Florian Boesch les aborde en diseur, comme si la mélodie venait par surcroît pour colorer tel ou tel mot (et les harmonies de Wolf n’en sont que plus étonnantes). À côté de ces pièces secrètes, les trois lieder sur des sonnets de Michel-Ange semblent viser au chef-d’œuvre, et d’ailleurs y parviennent.

L’ultime message terrestre de Hugo Wolf
Dans le premier, Wohl denk’ ich, Michel-Ange se souvient de sa solitude d’autrefois, de son invisibilité, de sa vie sans amour ; puis sont arrivées la notoriété et les amours, et la solitude est toujours là, mais de misérable elle est devenue orgueilleuse. C’est tout cela que Wolf (qui sans doute s’y retrouve) exprime en moins de deux minutes, de la plainte en confidence du début à l’exaltation finale, proférée d’une voix aussi grandiose que le piano fortissimo.
Dans le deuxième, c’est la voix d’un mort qui monte de sous la terre pour dire que « Alles endet, was entstehet – Meurt tout ce qui est ». Ici, plus aucun effet, la voix claire, presque distante, ne se permet que deux accents pathétiques (sur « Menschen waren wir ja auch – Nous étions aussi des êtres humains » et sur « Sind nur Erde – Nous ne sommes plus que terre ») puis avance vers l’acceptation dans une nudité sans espoir, et le postlude du piano conclura ce qu’elle aura laissé en suspens.

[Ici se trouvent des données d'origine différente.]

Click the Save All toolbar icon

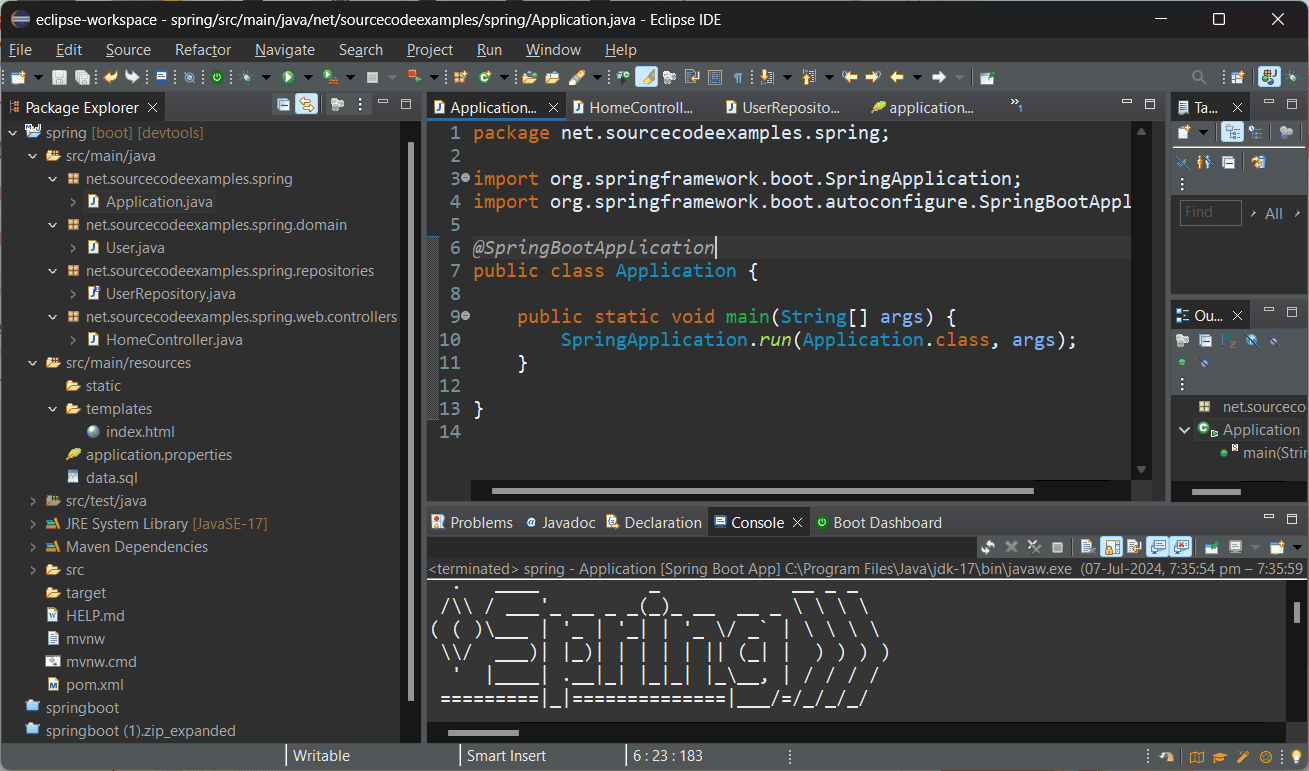(x=83, y=77)
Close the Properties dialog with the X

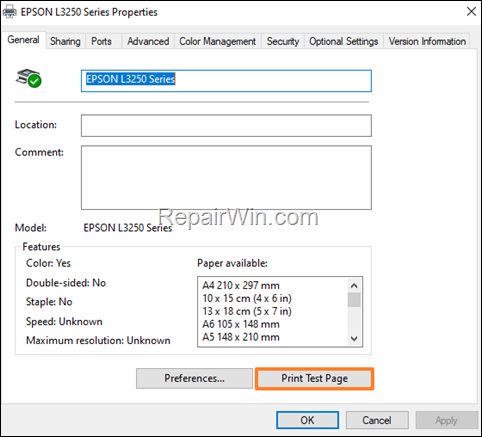click(x=471, y=12)
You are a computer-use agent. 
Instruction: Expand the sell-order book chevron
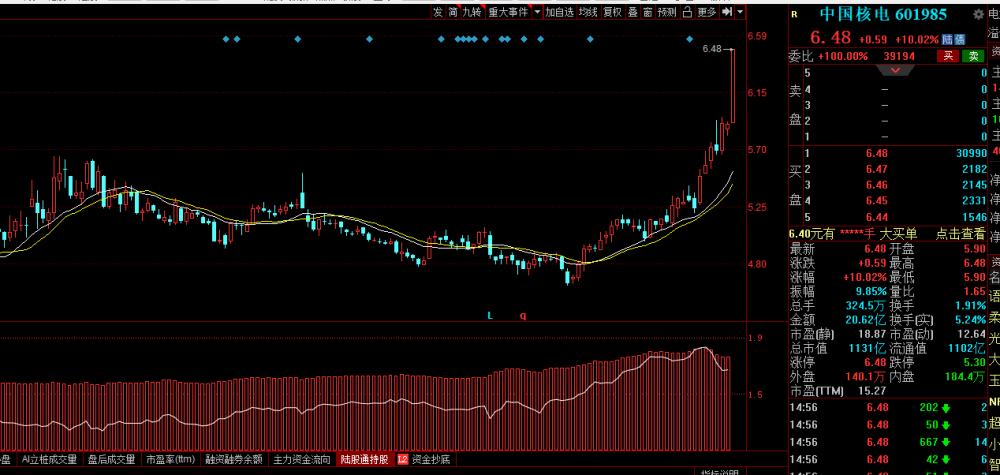[x=895, y=69]
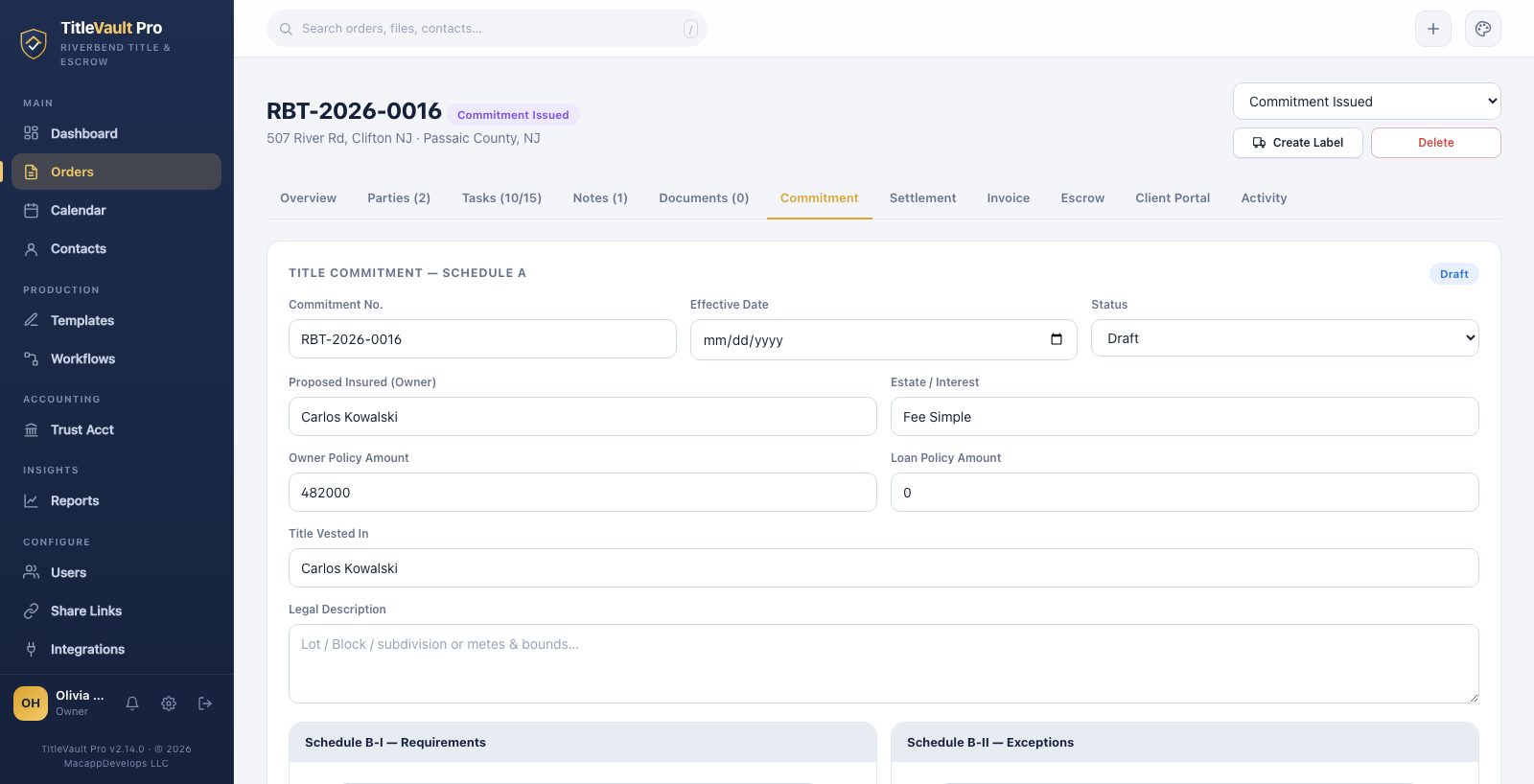Open notifications bell in sidebar footer
Screen dimensions: 1534x784
132,703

Le troisième des Michelangelo Lieder (Non so se s’è la desïata luce, le soixante-seizième de Buonarotti), devenu ici « Fühlt meine Seele », sera, caprice du destin, l’ultime message terrestre de Hugo Wolf. Le traverse le rayon d’une autre beauté (« der Strahl von andrer Schönheit »), venu peut-être de son Créateur, ou suscité par la vision de Tommaso dei Cavalieri (devenu pour le chaste traducteur une Herrin, une maîtresse). Peu importe, il y a là un élan (et même des effluves de valse), le désir d’autre chose. Pour Michel-Ange, la passion mène à Dieu.
Courbes et contre-courbes, emballements et ralentis, on ne sait qui mène le mouvement, du piano ou de la voix (rayonnante), en tout cas tous deux à la fin se rejoignent dans une manière d’acquiescement.

Ce consentement au monde qu’on entend dans Anakreons Grab, avant-dernière plage, apaisée, sereine, et par laquelle on aurait pu terminer, et ç’aurait été parfait.
Florian Boesch a préféré que ce soit avec Prometheus, pièce de bravoure, défi aux dieux. Il y est monumental, farouche, altier. On ne peut qu’admirer la performance.
Mais il y a auparavant vingt-trois plages dont les richesses semblent inépuisables et font de cet album de lieder, par deux interprètes inspirés, une réussite exceptionnelle.